Posted on by Joel Derfner | 11 Comments

September 4, 2005

This morning I actually said to a friend of mine–I still can’t quite believe that these words passed my lips–“I’m so depressed that William Rehnquist is dead.”

I just can’t wait to see what horror is visited upon us in his place.

Oh, well. At least he suffered.

Posted on by Joel Derfner | 12 Comments

September 3, 2005

Okay, I was totally lying. I didn’t catch a glimpse of myself in the mirror. The instant I put the cap on, I actually ran to the mirror to see how I looked.

Which was, as I have said, stunningly cute.

Posted on by Joel Derfner | 13 Comments

September 2, 2005

Two days ago, I jokingly grabbed E.S.’s baseball cap and put it backwards on my own head.

Then I caught a glimpse of myself in the mirror and was stunned by how cute I looked.

I have not taken the cap off since then.

I feel so old-school.

Wait, I don’t even know what that means.

Posted on by Joel Derfner | 3 Comments

September 1, 2005

E.S.’s birthday is this Sunday, and I have been secretly planning to take him on a picnic.
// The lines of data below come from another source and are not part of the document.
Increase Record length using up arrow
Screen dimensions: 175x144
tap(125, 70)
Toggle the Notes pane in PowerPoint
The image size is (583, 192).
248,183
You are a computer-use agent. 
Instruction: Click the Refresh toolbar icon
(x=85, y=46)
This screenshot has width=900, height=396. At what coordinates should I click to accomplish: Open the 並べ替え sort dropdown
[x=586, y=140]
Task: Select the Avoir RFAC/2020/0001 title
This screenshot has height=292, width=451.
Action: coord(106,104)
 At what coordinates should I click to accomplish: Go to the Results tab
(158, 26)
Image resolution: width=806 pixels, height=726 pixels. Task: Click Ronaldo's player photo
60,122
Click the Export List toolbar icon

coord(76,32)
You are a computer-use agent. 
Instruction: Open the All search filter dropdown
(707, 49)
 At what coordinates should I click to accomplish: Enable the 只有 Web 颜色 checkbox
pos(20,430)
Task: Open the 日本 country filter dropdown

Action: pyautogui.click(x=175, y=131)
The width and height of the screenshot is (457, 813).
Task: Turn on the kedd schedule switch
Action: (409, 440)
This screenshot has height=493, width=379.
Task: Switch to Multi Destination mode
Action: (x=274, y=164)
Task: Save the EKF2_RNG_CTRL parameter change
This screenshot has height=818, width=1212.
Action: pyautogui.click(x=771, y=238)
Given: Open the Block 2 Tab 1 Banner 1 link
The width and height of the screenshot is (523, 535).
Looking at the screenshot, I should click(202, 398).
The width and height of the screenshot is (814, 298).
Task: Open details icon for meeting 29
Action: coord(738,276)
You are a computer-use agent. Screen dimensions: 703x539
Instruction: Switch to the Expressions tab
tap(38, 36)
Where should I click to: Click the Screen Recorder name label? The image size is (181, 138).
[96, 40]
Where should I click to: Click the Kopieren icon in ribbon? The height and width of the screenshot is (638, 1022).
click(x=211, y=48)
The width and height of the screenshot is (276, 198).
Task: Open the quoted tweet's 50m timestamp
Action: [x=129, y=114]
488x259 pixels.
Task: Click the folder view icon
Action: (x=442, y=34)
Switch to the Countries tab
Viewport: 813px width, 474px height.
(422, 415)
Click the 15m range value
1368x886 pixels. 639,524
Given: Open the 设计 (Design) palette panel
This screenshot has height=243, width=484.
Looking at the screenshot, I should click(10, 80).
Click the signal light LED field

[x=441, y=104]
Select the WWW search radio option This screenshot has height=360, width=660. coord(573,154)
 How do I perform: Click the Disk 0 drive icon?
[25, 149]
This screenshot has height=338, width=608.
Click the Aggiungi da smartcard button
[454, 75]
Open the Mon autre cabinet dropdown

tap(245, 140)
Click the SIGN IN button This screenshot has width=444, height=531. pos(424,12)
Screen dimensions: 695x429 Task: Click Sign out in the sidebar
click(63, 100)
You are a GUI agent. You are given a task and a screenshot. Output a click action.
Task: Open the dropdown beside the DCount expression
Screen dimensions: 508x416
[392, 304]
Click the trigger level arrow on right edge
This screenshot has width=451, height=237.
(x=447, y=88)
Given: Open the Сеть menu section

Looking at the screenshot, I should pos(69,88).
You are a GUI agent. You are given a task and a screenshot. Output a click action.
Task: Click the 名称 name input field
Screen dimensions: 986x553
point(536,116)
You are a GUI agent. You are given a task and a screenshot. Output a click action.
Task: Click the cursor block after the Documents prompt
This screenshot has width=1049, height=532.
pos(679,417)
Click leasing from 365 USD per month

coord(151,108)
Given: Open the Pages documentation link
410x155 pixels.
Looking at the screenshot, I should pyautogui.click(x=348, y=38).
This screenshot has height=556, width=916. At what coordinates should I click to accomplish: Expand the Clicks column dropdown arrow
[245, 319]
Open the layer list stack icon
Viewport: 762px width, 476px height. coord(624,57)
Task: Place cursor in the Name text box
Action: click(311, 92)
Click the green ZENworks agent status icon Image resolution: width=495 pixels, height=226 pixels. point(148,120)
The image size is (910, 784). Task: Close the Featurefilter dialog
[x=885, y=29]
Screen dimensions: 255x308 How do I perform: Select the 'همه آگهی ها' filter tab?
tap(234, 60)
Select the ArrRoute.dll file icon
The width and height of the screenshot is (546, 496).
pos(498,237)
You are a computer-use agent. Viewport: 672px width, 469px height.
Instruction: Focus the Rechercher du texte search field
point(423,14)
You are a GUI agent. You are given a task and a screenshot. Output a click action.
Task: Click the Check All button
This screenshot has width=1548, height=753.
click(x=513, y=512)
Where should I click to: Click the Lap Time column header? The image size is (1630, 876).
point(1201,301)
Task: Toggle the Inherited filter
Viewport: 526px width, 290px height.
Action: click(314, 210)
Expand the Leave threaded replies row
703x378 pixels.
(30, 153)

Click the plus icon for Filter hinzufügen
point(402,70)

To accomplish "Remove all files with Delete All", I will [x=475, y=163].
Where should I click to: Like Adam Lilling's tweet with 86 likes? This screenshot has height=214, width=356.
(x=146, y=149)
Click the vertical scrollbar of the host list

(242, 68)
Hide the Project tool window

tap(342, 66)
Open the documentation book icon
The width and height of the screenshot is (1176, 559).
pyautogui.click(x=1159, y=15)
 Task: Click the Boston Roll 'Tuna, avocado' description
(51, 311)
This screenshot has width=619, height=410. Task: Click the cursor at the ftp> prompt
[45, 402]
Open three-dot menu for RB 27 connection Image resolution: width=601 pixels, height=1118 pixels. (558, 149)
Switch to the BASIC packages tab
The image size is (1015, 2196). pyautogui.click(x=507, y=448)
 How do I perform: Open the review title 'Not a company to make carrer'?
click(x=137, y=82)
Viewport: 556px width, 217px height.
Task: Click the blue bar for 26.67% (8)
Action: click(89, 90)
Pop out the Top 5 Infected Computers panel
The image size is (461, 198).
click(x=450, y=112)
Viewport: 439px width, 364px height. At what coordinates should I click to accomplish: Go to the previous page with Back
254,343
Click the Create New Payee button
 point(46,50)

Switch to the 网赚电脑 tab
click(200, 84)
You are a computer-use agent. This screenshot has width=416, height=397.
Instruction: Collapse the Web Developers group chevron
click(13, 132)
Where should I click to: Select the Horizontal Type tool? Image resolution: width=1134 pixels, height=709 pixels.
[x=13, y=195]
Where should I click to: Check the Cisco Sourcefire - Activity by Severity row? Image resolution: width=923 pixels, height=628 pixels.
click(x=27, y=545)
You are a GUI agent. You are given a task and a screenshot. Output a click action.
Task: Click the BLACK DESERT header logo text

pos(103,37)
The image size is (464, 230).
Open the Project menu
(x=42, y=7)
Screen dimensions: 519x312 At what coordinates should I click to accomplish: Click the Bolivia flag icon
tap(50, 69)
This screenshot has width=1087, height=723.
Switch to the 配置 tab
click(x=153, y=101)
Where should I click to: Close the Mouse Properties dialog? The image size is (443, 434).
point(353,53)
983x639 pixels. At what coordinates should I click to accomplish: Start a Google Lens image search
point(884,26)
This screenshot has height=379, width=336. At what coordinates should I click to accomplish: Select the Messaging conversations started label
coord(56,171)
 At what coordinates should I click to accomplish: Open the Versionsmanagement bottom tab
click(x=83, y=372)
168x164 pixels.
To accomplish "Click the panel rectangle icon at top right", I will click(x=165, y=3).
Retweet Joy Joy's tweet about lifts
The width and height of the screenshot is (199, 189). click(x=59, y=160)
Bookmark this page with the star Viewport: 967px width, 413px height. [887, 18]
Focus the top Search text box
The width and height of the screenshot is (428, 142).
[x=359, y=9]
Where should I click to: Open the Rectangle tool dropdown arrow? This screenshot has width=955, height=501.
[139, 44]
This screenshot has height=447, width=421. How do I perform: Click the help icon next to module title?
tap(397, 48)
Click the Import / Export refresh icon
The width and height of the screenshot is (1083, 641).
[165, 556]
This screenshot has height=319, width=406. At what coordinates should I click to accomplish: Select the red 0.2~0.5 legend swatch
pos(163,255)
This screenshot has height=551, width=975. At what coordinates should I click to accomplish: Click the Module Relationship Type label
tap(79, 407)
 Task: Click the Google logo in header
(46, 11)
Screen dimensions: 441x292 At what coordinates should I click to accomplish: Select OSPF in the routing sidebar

It should be taken as a measure of my dedication to this man that I have intended this picnic to take place in Brooklyn.

However, E.S. revealed to me today that his parents are coming into town for his birthday and will be taking us out to their favorite Turkish restaurant. “I wish you’d told me,” I said crossly.

“What do you mean?” he said. “I was talking to them on the phone about it two days ago right in front of you.”

“Oh, was that when you were shrieking at the top of your lungs while I was trying to catch up on back episodes of Six Feet Under?

I told him about the picnic, and we decided to have it on Monday instead. “The one problem,” I pointed out, “is that the cupcakes I was going to get Saturday night from Sweet Sugar Sunshine would be dry and crusty by Monday. So we can’t have cupcakes.”

E.S. looked disappointed. “We can’t get them Monday morning?”

“Closed for Labor Day.”

His face brightened. “Maybe I could get a sexy redhead to bake me some cupcakes for my birthday.”

I was already going to go to Brooklyn; I wasn’t about to bake cupcakes too. “Where are you going to find somebody like that?” I asked, one eyebrow raised in scorn.

He looked at me as if this were the stupidest question on earth. “Duh. On the internet, of course.”

“Fine,” I snapped. “I’ll be celebrating your birthday with Trainer Bob.”

Then we went back to his place and looked at apartments to rent together.